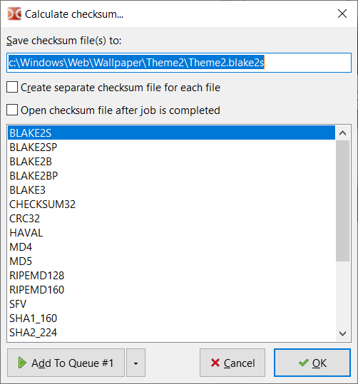Click the red X icon on Cancel
This screenshot has width=358, height=384.
click(x=215, y=363)
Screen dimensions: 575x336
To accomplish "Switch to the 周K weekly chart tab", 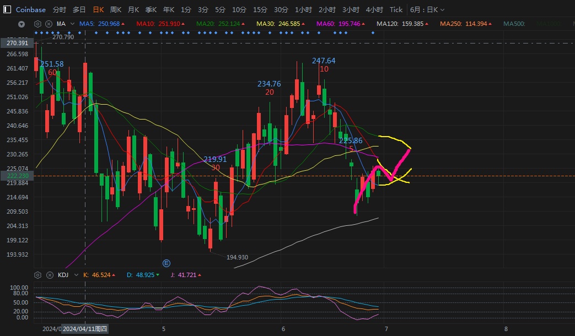I will (116, 9).
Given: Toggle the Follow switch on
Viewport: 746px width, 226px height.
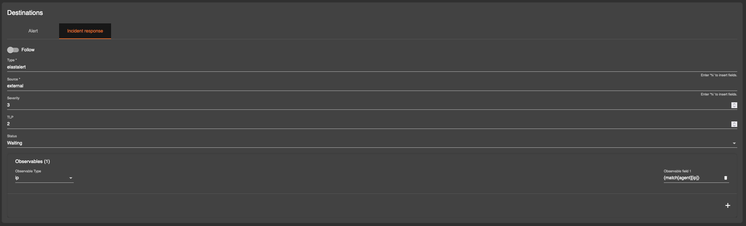Looking at the screenshot, I should pyautogui.click(x=13, y=50).
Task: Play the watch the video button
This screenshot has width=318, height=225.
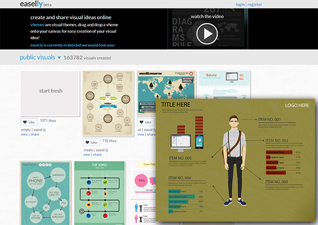Action: point(207,33)
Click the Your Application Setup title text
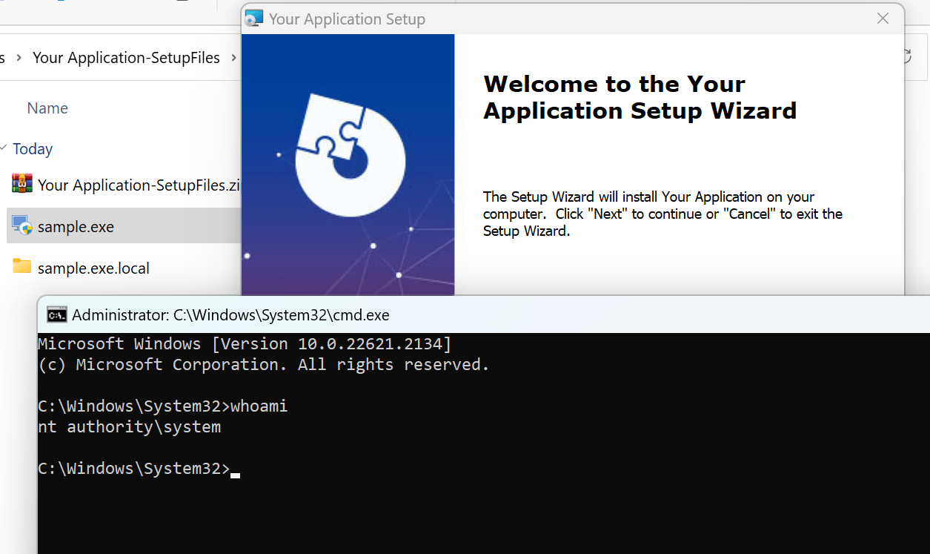 click(x=347, y=19)
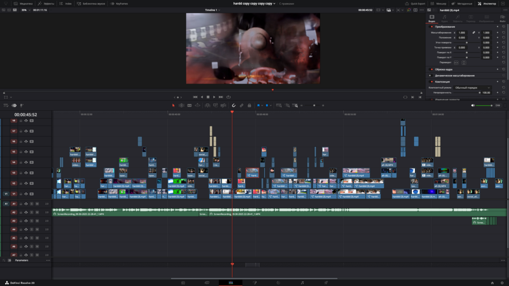Screen dimensions: 509x286
Task: Toggle Loop playback in the viewer
Action: [228, 97]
___
Write the lines from the one containing "Given: Toggle the Follow switch on" through the end of the data above exactly as they appear, and do not carry over any picture.

• _Answer section_:
Given: Toggle the Follow switch on
Viewport: 746px width, 226px height.
Looking at the screenshot, I should pyautogui.click(x=13, y=50).
Task: Play the watch the video button
This screenshot has width=318, height=225.
Action: point(207,33)
Click the Your Application Setup title text
 click(x=347, y=19)
Screen dimensions: 509x286
Task: Toggle Loop playback in the viewer
Action: [228, 97]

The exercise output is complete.